------ SUPPLIED MATERIAL
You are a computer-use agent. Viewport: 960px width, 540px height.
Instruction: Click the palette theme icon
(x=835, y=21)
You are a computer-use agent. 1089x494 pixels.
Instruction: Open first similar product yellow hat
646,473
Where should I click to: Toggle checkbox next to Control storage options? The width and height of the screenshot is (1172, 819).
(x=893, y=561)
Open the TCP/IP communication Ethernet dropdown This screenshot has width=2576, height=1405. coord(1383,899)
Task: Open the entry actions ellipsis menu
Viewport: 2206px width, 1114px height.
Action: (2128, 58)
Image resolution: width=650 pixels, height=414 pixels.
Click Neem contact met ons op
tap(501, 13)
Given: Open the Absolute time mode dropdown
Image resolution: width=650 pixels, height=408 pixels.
------------
» REQUIREMENTS:
Please copy every line of the material above word for word, changing nothing.

» ANSWER TO THE TASK:
You are a computer-use agent. Viewport: 960px width, 540px height.
Instruction: Click the palette theme icon
(x=835, y=21)
You are a computer-use agent. 1089x494 pixels.
Instruction: Open first similar product yellow hat
646,473
Where should I click to: Toggle checkbox next to Control storage options? The width and height of the screenshot is (1172, 819).
(x=893, y=561)
Open the TCP/IP communication Ethernet dropdown This screenshot has width=2576, height=1405. coord(1383,899)
Task: Open the entry actions ellipsis menu
Viewport: 2206px width, 1114px height.
Action: (2128, 58)
Image resolution: width=650 pixels, height=414 pixels.
Click Neem contact met ons op
tap(501, 13)
Given: Open the Absolute time mode dropdown
Image resolution: width=650 pixels, height=408 pixels.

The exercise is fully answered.